Она смотрела прямо на Бориса почти умоляющим взглядом. Потом выражение ее лица сменилось на удивленное – Борис принялся хохотать.

– Сирена, прожекторы, как в концлагере, – веселился он, – я по-пластунски ползаю. Мне сообщает, – он едва не сказал «старая ведьма», – экстравагантная особа о трупах замученных девушек. А тут еще ваш Федор Федорович – давай их собакам скормим. Ну все! Притон, шайка маньяков, ружья, в которые «очень хочется пульнуть», – передразнил он. – Курочек дохлых увидел, чуть не расцеловал их от счастья.

– Кошмар, – улыбаясь, согласилась Татьяна Петровна. – Хорошо, что у вас оказалась крепкая психика.

– Сам удивляюсь.

– Эту систему сигнализации мой сын выдумал. Перемудрил.

У нее есть дети, что естественно. И богатый муж, построивший особняк. Но почему он держит ее тут, в отдалении? У богатых свои причуды.

– Сколько лет вашему сыну? – спросил Борис.

– У меня сын и дочь, двойняшки. Им двадцать два. В прошлом году институт закончили.

Значит, ей перевалило за сорок, высчитал Борис.

– А муж чем занимается? Я потому спрашиваю, – объяснил он свое любопытство, – что больно замечательный у вас дом.

– С мужем мы разошлись. Дом я построила сама. Не своими руками, конечно, но своими идеями, скажем так. Борис Владимирович, – перевела она разговор на другую тему, – вы, кажется, говорили, что вам нужен бензин?

– Совершенно верно. Крайне нужен. Я ехал к сестре, но заблудился, и бак в машине пуст как барабан.

– В гараже есть канистра с бензином, но я не знаю, какой марки.

– В данных обстоятельствах выбирать не приходится. Продадите мне несколько литров?

– Какая может быть продажа, – отмахнулась Татьяна Петровна. – Берите, конечно. Еще кофе?

– Благодарствуйте. Также признателен вам за приют, баню, отутюженную одежду и предметы туалета.

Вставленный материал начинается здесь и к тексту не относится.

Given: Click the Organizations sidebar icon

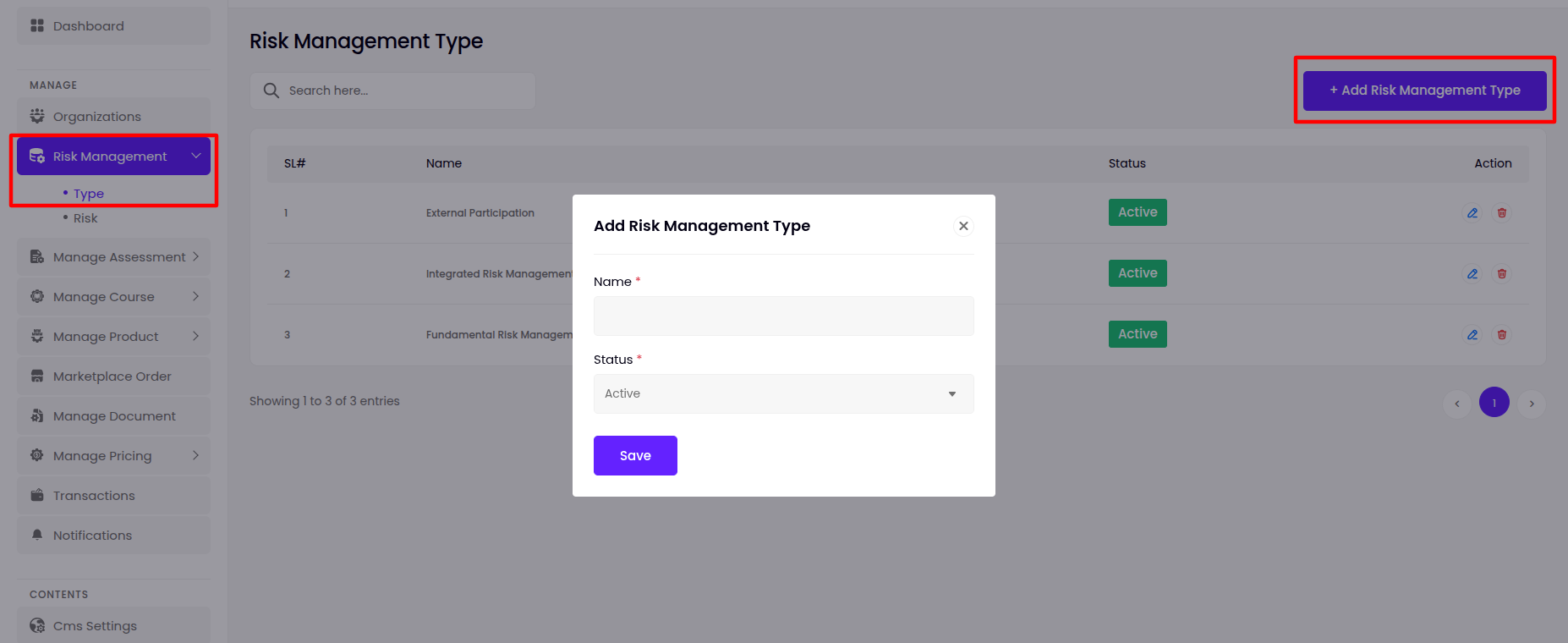Looking at the screenshot, I should click(37, 117).
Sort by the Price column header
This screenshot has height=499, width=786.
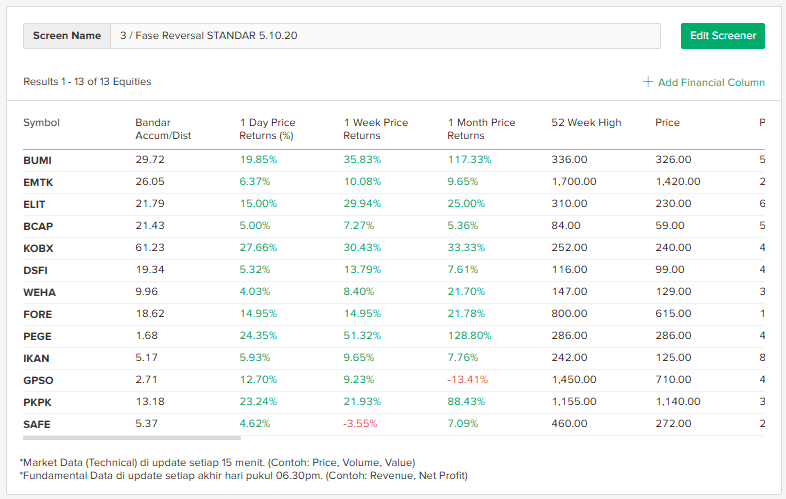click(x=667, y=123)
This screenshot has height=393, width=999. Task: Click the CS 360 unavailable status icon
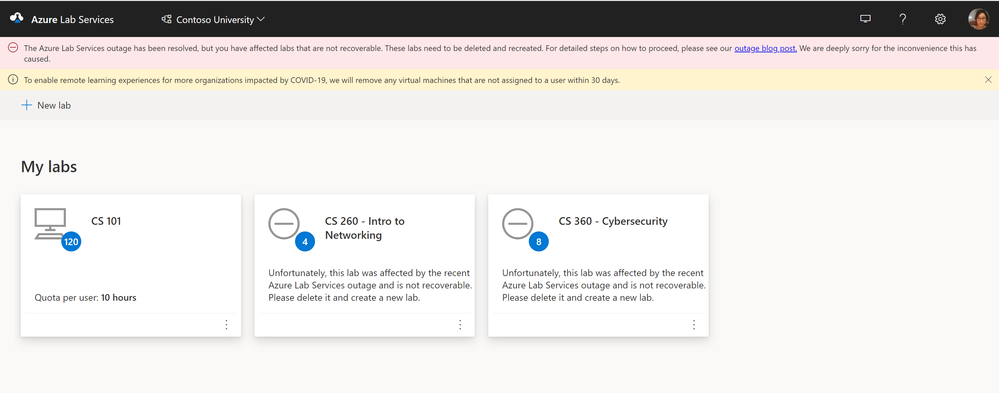coord(517,224)
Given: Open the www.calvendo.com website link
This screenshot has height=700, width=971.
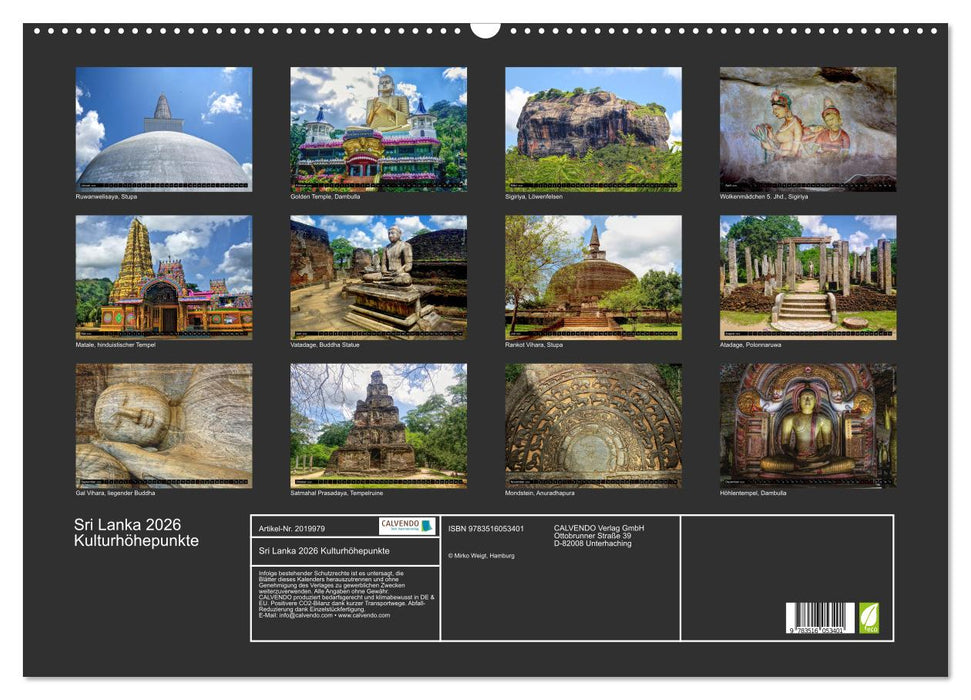Looking at the screenshot, I should point(362,616).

– Ну, если это хоть немного сгладило мое вчерашнее поведение, я рада. – Татьяна Петровна улыбнулась и встала.

Борис поднялся вслед за ней. Интересная женщина: глазки в пол, и банька тебе, и завтрак королевский, но явно чувствуется, что на романтическое продолжение рассчитывать не приходится.

– Вы здесь постоянно живете? – спросил он, пока они шли к прихожей, где она переобулась в валенки, надела дубленку, а он свою куртку.

– Да. Только изредка наезжаю в Москву.

– Одна во всей деревне? И этот, погодите-ка, Ексель-Моксель, я о нем слышал в… в Площеве.

– Федор Федорович. Он никогда не ругается нецензурными словами, но через слово вставляет ексель-моксель. Поэтому и прозвали. Он тут с женой живет.

– И больше вокруг никого? – допытывался Борис.

– На дальнем конце деревни несколько старушек. А летом много дачников, вы увидите, сколько домов настроили. Раньше была неперспективная, умирающая деревня. А еще раньше – богатая, красивая.

– Как она, кстати, зовется?

– Смятиново. Борис Владимирович, – она остановилась у выхода на улицу, оглянулась и посмотрела на его ноги, – давайте я вам валенки дам. Иначе, пока с машиной будете возиться, снова промокнете. Снега выпало много.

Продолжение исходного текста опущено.